In CSVT patient, venous outflow obstruction results in venous congestion. Thus there is a decrease in cerebral blood flow and in cerebral perfusion pressure 2,7; eventually, venous infarction combined with hemorrhage follow8. The abnormal MR findings of parenchymal changes can be used to determine when to initiate thrombolytic treatment1.
In the acute CSVT attack, anticoagulant treatment is used for restoring circulation9. Systemic intravenous anticoagulant therapy with heparin has been accepted as a first line treatment6,9. When patients show clinical deterioration after 24 hours of heparin therapy or neuroimaging studies reveal rapid progression of thrombosis and diffuse brain swelling, with or without hemorrhage (stage II or III of brain parenchymal change), endovascular treatment is done 1. Endovascular intravenous thrombolytic therapy with Urokinase or recombinant tissue plasminogen activator (rt-PA) directly infused into the thrombosed dural sinus is performed by way of a retrograde transvenous approach. The endpoint of thrombolytic treatment is set at the antegrade flow within the dural sinus instead of at the total absence of thrombus within the dural sinus by angiography. If thrombolytic treatment is too aggressive, intracranial hemorrhage will be complicated. After endovascular therapy, the re-establishment of antegrade flow with continuous anticoagulation is sufficient to facilitate clinical improvement10. Usually, the venous sinus will once again patent on follow-up MRV (Figure 4E-F) after subsequent heparinization.
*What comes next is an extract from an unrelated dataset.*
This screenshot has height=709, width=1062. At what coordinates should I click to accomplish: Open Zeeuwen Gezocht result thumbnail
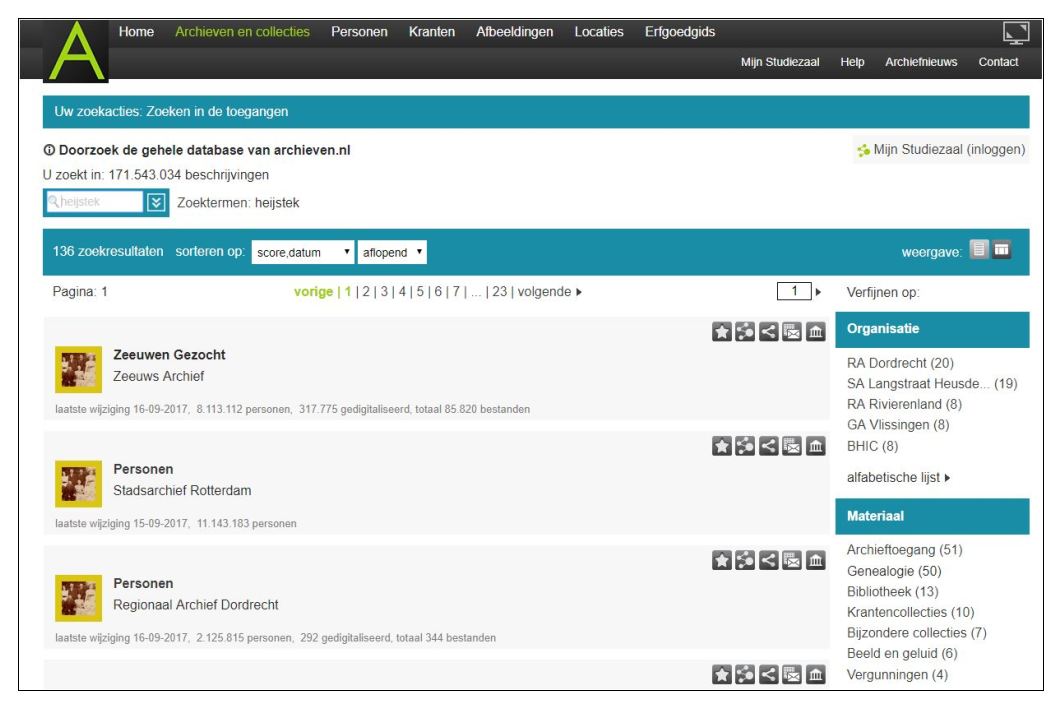pyautogui.click(x=76, y=371)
The most effective way to ensure dural sinus revascularization is mechanical disruption of the thrombus followed by thrombolysis. Endovascular treatment can be accomplished by using either a guide-wire, catheter, or balloon thrombectomy6 with fibrinolysis or transluminal balloon angioplasty with or without stenting2,6.
Conclusions
Clinical suspicion and excellent neuroimaging are crucial in making the diagnosis of CSVT. Proper management with anticoagulant and/or endovascular thrombolytic therapy is important in preventing propagation of the thrombosis and improving the outcome. A combination of thrombectomy and balloon assisted thrombolysis will enhance the result of the thrombolytic effect.